▶ **What to do**: Your answer should consist of the lines below that hold the word "will".

[Material provided Boundary: Start]

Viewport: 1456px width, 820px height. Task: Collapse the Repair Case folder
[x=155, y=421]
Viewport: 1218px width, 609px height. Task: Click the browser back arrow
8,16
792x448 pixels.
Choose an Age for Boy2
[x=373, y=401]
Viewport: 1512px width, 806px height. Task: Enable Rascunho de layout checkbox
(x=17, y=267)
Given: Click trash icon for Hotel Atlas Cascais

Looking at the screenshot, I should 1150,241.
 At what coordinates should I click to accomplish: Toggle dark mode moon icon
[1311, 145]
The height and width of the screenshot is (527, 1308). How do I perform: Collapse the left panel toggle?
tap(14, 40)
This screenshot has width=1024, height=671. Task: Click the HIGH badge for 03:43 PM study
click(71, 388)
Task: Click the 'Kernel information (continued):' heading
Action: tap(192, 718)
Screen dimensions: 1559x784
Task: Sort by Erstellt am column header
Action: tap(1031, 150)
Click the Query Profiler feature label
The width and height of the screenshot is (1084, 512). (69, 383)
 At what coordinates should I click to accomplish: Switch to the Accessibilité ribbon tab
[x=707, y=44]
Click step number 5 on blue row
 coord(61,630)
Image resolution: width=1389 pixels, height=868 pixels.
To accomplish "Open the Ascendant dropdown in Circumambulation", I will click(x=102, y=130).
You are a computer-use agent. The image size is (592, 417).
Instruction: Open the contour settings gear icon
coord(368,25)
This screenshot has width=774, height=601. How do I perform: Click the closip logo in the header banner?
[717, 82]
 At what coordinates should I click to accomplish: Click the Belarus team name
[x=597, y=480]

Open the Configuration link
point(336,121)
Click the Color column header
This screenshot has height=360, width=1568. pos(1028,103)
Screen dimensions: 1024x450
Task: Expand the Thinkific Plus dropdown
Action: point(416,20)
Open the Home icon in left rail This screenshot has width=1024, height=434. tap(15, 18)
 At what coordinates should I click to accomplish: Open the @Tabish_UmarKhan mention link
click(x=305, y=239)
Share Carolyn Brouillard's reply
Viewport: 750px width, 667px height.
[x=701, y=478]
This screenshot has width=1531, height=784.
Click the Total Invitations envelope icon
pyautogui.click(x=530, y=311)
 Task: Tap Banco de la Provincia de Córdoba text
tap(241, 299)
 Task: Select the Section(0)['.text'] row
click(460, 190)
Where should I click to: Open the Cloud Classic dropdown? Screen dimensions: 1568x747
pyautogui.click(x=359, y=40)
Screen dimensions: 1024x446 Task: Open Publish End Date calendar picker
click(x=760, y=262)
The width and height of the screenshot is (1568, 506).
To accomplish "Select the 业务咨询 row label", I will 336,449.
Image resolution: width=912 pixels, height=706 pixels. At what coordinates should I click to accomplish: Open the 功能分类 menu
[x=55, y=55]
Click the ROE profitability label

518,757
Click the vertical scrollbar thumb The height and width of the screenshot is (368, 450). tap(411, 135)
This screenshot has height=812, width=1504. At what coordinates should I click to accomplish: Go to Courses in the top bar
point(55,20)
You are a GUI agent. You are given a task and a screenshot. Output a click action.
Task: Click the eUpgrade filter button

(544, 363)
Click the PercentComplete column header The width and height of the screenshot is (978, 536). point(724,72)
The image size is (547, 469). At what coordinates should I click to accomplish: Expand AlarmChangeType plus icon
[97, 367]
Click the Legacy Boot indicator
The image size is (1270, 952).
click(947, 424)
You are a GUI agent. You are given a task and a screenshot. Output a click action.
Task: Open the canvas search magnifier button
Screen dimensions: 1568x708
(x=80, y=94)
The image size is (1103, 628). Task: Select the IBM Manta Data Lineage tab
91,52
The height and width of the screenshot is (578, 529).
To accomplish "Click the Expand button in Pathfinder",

[Material provided Boundary: End]

▶ **Result of the exercise**:
To accomplish "Open the Ascendant dropdown in Circumambulation", I will click(x=102, y=130).
To accomplish "Select the 业务咨询 row label", I will 336,449.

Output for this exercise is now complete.